The proposed sustainable delivery agency itself should be empowered to:

  • Create safe public charging infrastructure and/or battery swapping at delivery hubs.
  • Provide secure on-street bike parking at high pick-up and delivery locations.
  • Prevent the sale of mopeds to unlicensed drivers.

And the mayor and City Council should pass laws that:

  • Phase out all gas-powered vehicles, including cars and mopeds, for delivery, and require companies to provide non gas-powered mobility devices to workers.
  • Ban the practice of “immediate” delivery, including any service which promises delivery within 20 minutes or less.
  • Require the city to prioritize protected bike lanes based on delivery data, cyclist injury rates, and “biking on the sidewalk” summonses.

Given that residents of the wealthiest neighborhoods order the most food for delivery, that last recommendation sounded as if Transportation Alternatives was advocating for more safety infrastructure in the richest areas. But Harris disagreed.

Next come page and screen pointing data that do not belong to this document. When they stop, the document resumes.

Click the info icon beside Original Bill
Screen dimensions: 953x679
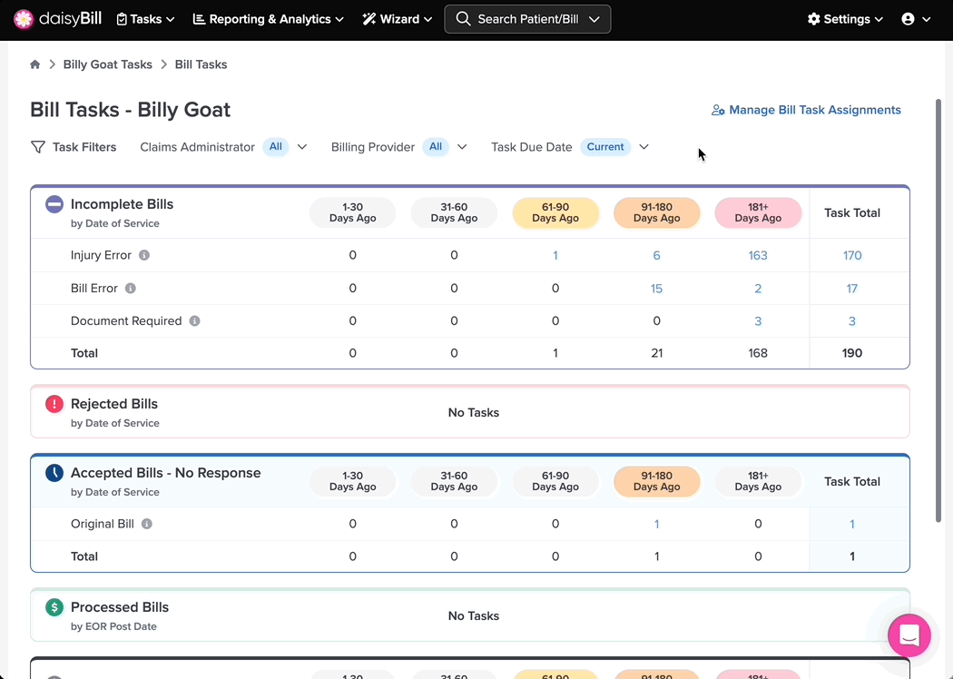coord(147,524)
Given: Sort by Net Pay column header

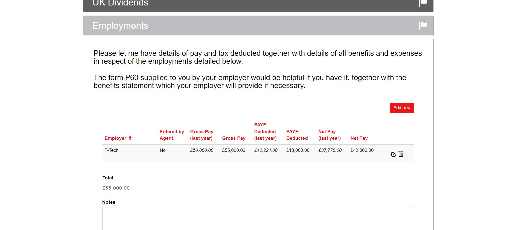Looking at the screenshot, I should (359, 138).
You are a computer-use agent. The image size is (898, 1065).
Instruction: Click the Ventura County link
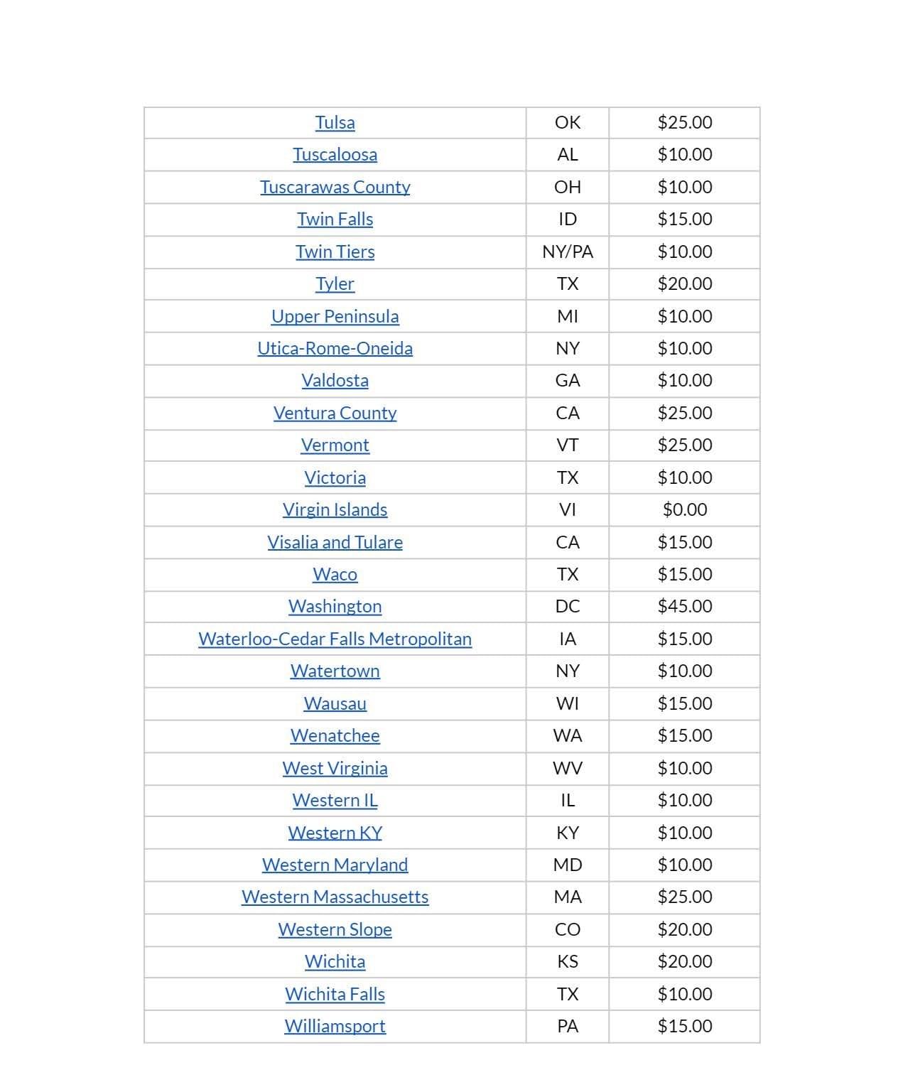[x=335, y=413]
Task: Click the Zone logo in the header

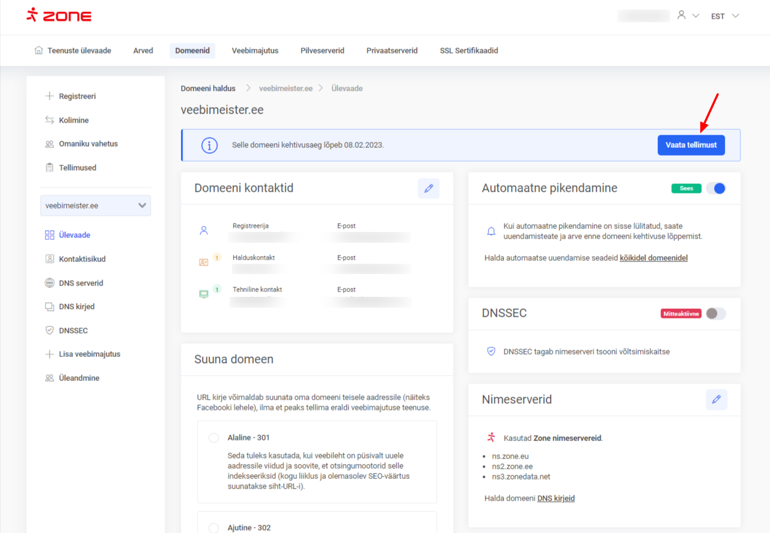Action: 59,16
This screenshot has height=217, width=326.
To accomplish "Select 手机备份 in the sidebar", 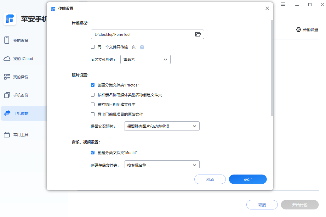I will click(x=19, y=95).
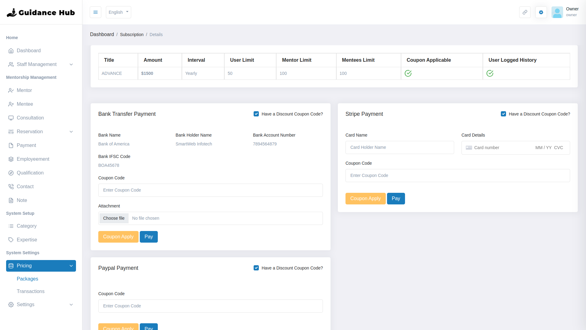This screenshot has width=586, height=330.
Task: Go to Transactions under Pricing
Action: 31,291
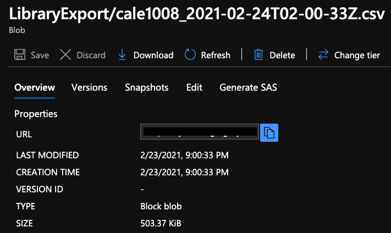Select the Overview tab
Screen dimensions: 391x233
(x=35, y=87)
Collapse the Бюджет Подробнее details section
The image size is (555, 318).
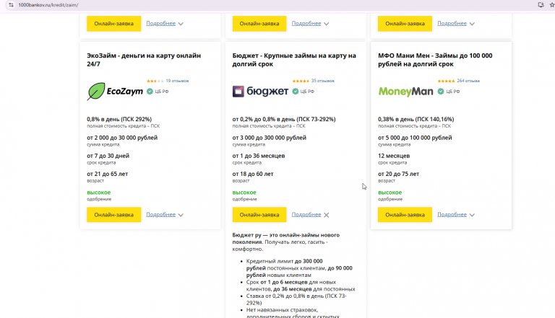tap(311, 214)
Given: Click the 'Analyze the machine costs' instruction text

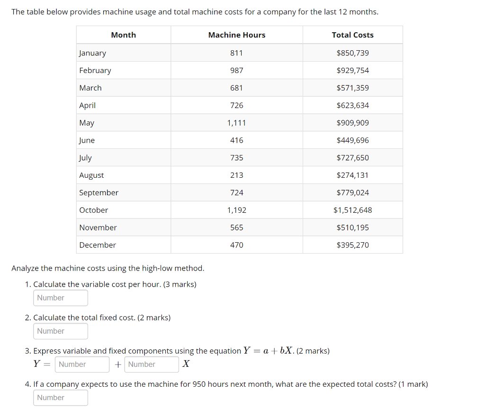Looking at the screenshot, I should coord(108,268).
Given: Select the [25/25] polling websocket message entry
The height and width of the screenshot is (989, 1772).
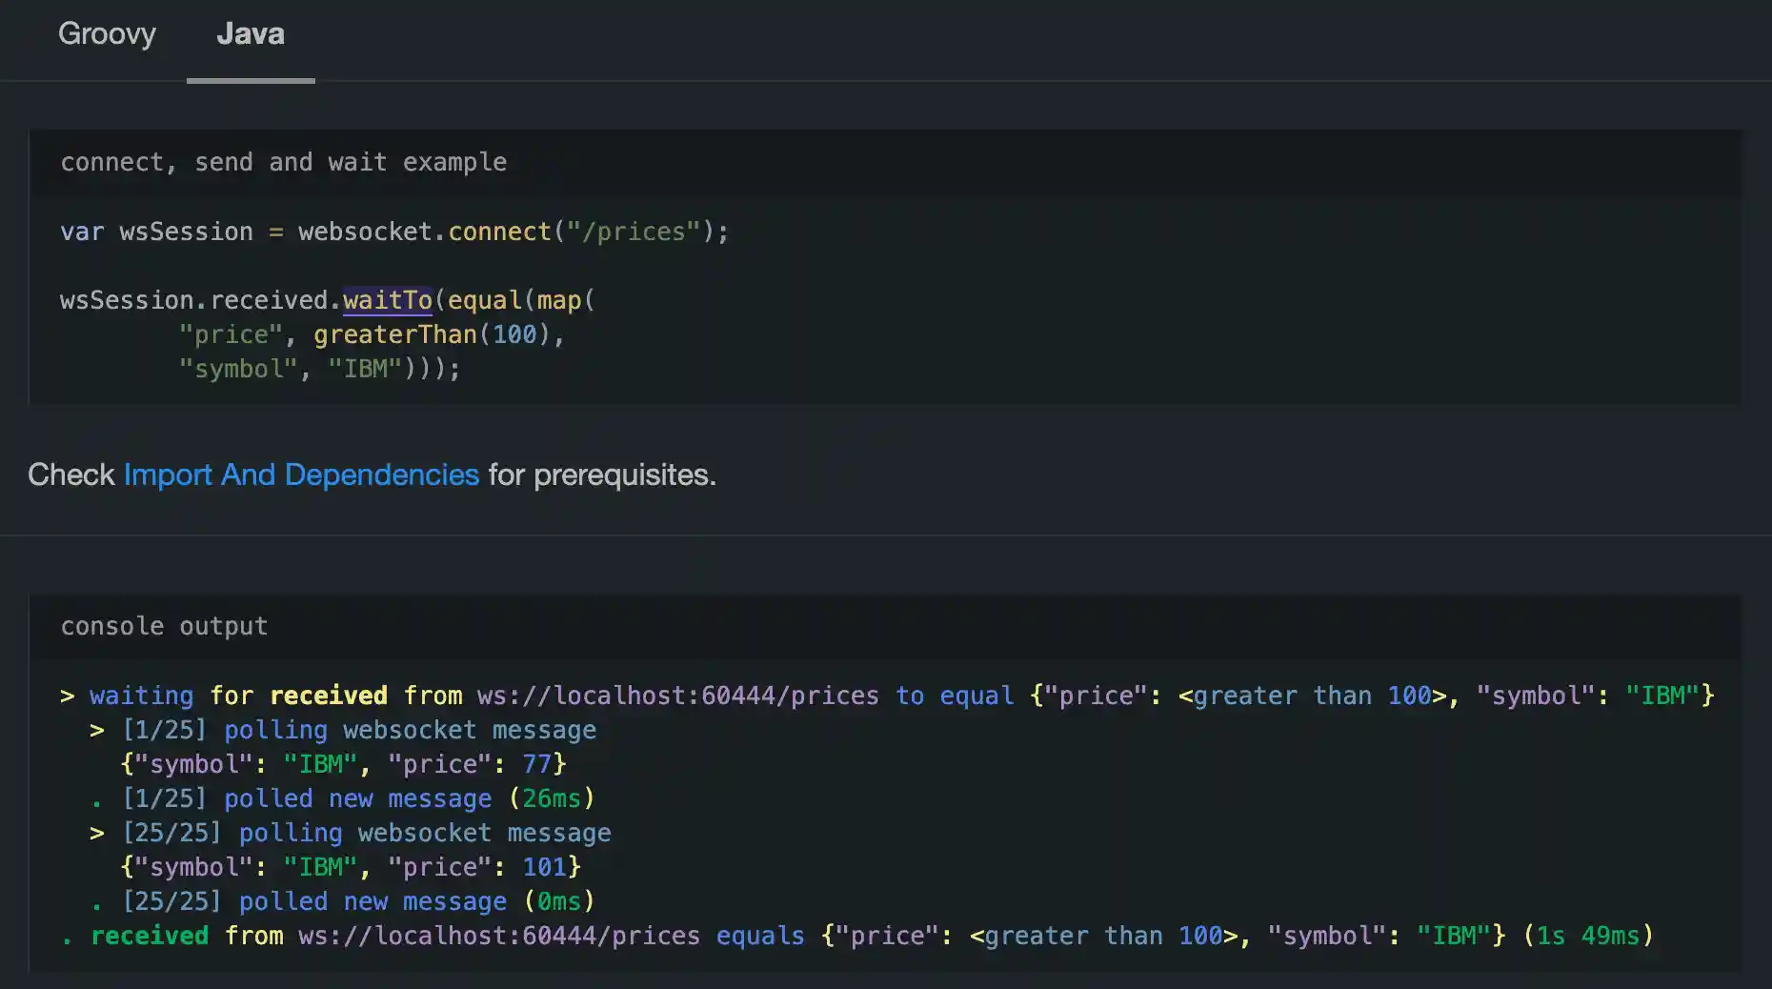Looking at the screenshot, I should (367, 832).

"The goal here isn't that this would be the only metric, but additional data that could be used like Citi Bike trip data — as data points that help the city understand the conditions and the usage patterns," he said. "Look at where the delivery workers live. They cross the Queensboro Bridge and the bridges from the Bronx as they're commuting to work. Those areas need infrastructure and safety improvements."

City Hall said it is "in discussions with the City Council" to create an agency that will "regulate new forms of delivery transit while protecting workers and consumers and keeping all road users safe."

On Friday, after initial publication of this story, spokesman Charles Lutvak said the mayor and his team "appreciate feedback from across the city and will review the recommendations.”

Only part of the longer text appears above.